It's an old scam. A con artist approaches an elderly widow, persuades her to borrow against her home to pay for a new roof, aluminum siding or similar improvements. She agrees to what she thinks is a small loan with modest payments. She actually signs for a huge loan, with a high interest rate and exorbitant fees and commissions. Unless she can make the high payments, she is, in effect, signing away her home.
As many as 1,000 elderly widows have lost their homes in South-Central Los Angeles, according to lawyers familiar with these scams. The problem is equally severe in East Los Angeles and other neighborhoods where runaway real-estate appreciation has boosted by tenfold or more the value of houses purchased and paid for decades ago.
In just one recent example, a Watts widow was scheduled to lose her house until Legal Aid lawyers got involved. She wanted to replace her windows because of drafts. She unknowingly agreed to a $40,000 loan at an interest rate higher than 25%--double the prevailing mortgage rate. She lacked the income to qualify for the loan, but according to the lawyers, the middlemen claimed she had income from rental property; she didn't. She was expected to make a loan payment that was more than double her meager monthly income. The deal included an $11,000 "finders fee" that was actually a commission; a $5,000 "title-cleansing" fee, and an additional $2,000 for points.
Legislation recently introduced by state Sen. Art Torres (D-Los Angeles) would help discourage such rip-offs. The measure, SB 2641, would require the salespeople who go after vulnerable widows to at least be bonded and licensed by the state.

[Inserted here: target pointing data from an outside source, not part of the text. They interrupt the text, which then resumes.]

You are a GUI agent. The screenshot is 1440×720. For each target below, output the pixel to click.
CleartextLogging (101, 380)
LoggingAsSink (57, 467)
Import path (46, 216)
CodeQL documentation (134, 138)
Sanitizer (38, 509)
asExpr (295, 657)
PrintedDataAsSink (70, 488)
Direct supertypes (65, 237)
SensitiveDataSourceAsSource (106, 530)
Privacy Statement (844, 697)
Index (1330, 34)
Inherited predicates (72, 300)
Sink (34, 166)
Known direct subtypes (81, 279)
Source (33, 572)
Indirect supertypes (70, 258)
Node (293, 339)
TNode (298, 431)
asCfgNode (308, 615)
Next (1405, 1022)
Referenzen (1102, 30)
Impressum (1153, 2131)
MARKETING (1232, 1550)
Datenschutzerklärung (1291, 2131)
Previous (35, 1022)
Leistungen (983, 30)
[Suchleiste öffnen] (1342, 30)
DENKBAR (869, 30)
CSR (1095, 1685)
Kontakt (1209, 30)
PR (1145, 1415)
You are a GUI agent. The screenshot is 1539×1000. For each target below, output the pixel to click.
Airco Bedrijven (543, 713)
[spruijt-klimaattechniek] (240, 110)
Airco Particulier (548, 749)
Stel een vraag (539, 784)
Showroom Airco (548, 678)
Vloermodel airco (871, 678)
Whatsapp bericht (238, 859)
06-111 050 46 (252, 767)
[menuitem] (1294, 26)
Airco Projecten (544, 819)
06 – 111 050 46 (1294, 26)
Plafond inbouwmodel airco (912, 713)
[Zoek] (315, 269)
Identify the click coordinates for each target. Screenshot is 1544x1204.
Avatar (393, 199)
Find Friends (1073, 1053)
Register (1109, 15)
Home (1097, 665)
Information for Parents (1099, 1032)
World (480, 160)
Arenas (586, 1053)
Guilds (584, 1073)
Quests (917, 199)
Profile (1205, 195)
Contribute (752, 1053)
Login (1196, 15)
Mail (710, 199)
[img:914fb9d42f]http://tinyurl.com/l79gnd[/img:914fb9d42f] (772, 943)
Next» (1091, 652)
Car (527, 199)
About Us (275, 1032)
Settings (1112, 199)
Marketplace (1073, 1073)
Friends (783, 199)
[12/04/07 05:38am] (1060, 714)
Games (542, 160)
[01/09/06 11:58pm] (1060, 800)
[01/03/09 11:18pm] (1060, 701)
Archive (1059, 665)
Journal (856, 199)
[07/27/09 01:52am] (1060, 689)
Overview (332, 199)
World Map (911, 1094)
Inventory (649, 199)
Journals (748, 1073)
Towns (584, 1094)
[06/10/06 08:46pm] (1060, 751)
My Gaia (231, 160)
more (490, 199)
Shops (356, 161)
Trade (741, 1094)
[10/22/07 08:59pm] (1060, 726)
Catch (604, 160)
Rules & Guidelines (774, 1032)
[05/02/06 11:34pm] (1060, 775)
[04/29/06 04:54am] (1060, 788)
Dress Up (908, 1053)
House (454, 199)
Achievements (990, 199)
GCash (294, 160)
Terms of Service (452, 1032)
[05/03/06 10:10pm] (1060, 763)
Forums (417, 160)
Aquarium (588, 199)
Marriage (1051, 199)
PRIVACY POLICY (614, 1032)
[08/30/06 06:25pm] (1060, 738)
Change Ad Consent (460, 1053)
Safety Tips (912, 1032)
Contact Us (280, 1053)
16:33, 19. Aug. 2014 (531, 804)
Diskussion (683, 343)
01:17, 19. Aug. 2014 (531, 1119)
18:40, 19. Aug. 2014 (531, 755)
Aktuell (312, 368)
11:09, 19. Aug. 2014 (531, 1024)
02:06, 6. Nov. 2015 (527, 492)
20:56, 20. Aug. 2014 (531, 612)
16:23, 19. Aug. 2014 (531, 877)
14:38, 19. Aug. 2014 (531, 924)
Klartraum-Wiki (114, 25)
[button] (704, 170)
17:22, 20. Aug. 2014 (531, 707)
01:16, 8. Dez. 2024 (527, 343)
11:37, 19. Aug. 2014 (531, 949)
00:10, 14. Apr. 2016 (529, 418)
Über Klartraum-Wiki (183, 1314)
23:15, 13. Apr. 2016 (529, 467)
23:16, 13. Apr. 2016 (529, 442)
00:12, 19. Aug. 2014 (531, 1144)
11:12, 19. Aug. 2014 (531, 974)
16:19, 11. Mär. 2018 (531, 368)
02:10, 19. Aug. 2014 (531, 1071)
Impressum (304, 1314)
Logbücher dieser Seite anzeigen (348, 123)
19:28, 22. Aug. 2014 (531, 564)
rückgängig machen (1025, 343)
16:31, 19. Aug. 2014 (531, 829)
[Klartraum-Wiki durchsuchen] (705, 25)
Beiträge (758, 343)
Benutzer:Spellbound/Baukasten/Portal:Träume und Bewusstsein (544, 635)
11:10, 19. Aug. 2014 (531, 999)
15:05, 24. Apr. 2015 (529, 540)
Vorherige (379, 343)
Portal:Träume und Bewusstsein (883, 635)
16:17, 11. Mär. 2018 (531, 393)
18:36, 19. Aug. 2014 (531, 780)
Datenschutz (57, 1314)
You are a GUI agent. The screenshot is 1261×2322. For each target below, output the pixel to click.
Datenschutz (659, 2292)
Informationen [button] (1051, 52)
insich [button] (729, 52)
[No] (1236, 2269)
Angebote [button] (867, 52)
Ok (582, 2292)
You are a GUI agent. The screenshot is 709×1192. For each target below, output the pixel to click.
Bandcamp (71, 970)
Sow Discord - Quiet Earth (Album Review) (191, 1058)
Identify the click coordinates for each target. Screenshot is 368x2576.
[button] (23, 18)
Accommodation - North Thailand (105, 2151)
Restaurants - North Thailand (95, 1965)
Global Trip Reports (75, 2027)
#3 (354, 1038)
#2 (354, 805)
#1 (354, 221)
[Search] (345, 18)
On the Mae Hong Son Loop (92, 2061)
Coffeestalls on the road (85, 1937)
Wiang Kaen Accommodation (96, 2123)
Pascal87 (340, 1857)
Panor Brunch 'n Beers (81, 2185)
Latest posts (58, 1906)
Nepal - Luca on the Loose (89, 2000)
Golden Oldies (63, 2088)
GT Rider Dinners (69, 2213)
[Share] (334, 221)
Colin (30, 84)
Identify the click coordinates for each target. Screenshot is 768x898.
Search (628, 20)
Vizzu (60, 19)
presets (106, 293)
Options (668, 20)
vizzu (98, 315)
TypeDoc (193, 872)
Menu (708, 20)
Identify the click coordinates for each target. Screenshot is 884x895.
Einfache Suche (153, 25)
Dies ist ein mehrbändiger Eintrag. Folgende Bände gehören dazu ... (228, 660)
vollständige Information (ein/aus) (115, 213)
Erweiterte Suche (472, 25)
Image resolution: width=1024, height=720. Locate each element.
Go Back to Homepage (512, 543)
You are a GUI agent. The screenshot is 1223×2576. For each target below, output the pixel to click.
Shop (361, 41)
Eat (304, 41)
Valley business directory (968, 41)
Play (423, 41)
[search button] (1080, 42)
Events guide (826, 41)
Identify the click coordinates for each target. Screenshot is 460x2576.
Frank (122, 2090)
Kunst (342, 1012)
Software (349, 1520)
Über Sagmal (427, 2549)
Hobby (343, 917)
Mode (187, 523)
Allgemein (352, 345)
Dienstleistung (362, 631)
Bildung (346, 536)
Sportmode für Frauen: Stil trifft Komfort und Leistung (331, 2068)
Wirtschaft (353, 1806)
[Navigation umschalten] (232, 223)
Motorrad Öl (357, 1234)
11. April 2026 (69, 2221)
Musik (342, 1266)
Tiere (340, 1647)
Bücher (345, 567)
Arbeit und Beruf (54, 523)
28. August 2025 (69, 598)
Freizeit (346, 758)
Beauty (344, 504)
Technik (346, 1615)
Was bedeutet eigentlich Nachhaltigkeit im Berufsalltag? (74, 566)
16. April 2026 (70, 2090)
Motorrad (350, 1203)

The measure would also hold finance companies and investors, many of whom are wealthy, liable for any misrepresentations made by smooth-talking salespeople or so-called financial consultants who go door-to-door in search of the deals. By making the investors liable, according to the Legal Aid Foundation of Los Angeles, the proposed law would make it easier for courts to rule in favor of homeowners and prevent the loss of homes.
The Torres bill wouldn't protect every naive homeowner. Nor would it stop every con artist. But it would provide additional protections for the vulnerable, and put the greedy on notice.